Both Hazard and operability study (HAZOP) and Layer of Protection Analysis (LOPA) are two recognised techniques (or ‘tools') in the Process safety toolkit. Application of these techniques however has historically been restricted to a limited range of operations within upstream. This paper will describe how these tools can, and have been, successfully applied in broader applications.

HAZOP was first applied in the heavy organic chemicals division of Imperial Chemical Industries in 1963. The technique was subsequently developed and matured over the following years. Today in the upstream industry HAZOP is typically applied to both existing process operations and new projects. LOPA generally follows after a HAZOP to perform a semi-quantitative assessment of the event likelihood. Application of these techniques however has historically been restricted to a limited number of operations within upstream. The objectives of the paper are to i) describe examples where HAZOP has been successfully applied to novel operations and activities ii) show how LOPA can be applied, not just for determination of Safety Integrity Level (SIL) but to hazards not associated with an instrumented function and iii) demonstrate that broader application of these tools can lead to and improved understanding of risk and, through effective risk reduction, create value for operating companies.

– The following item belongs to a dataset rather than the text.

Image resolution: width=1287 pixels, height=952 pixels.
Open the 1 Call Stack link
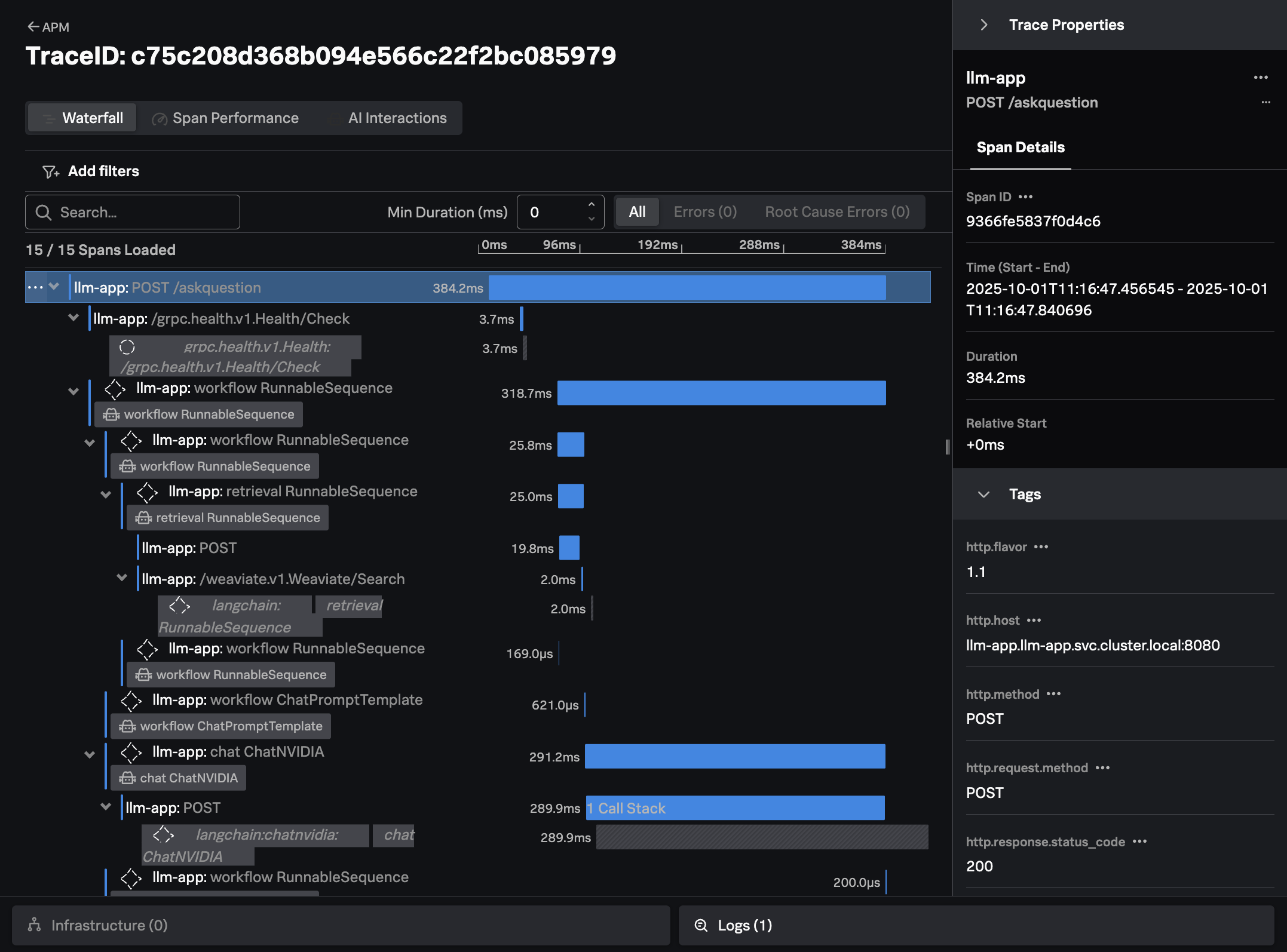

An overview of potential challenges associated with implementing this adapted approach towards HAZOP is described, but also possible solutions. Following this the links between HAZOP and LOPA, including the information flows from one study to another are re-capped. This includes highlighting the difference between safeguards and layers of protection and qualitative risk assessment (HAZOP) versus semi-quantitative (LOPA). Current triggers for applying LOPA are compared to other approaches that result in a broader perspective and applicability. The key here is to demonstrate that there are a number of additional hazards that may be identified through HAZOP study, but for which an instrumented function may not be provided. As a result these are currently not always taken forward for further, semi-quantitative assessment. This current approach therefore limits our understanding of the associated risk.

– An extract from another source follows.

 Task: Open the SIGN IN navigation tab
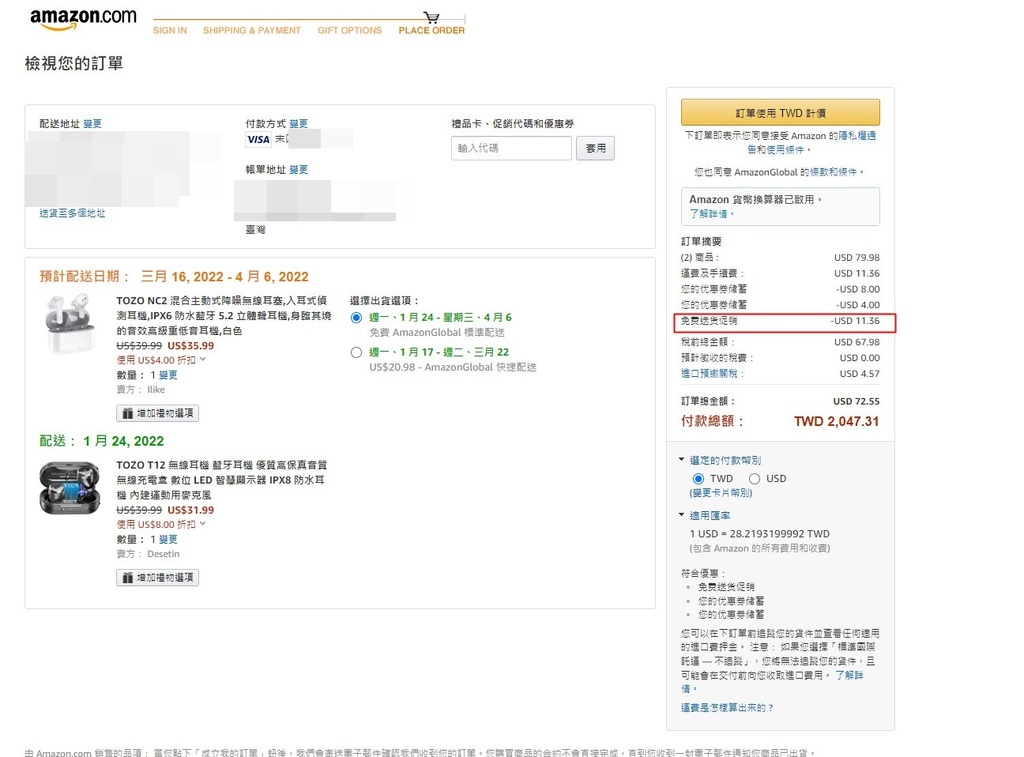169,30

In summary, through the use of example scenarios, the paper reveals some of the limitations resulting from restricted application of HAZOP and LOPA. The intent is to raise awareness of how companies are applying these tools to analyse additional operations or activities and, as a result, reduce the frequency of high severity events. The key conclusion is that these existing tools i) with some effort can be readily applied to new / novel areas and ii) can help management understanding of risk and provide assurance that these risks are being adequately managed. In short to fully understand the Process Safety risks associated with our projects and operations we must look to broaden the application of both HAZOP and LOPA tools.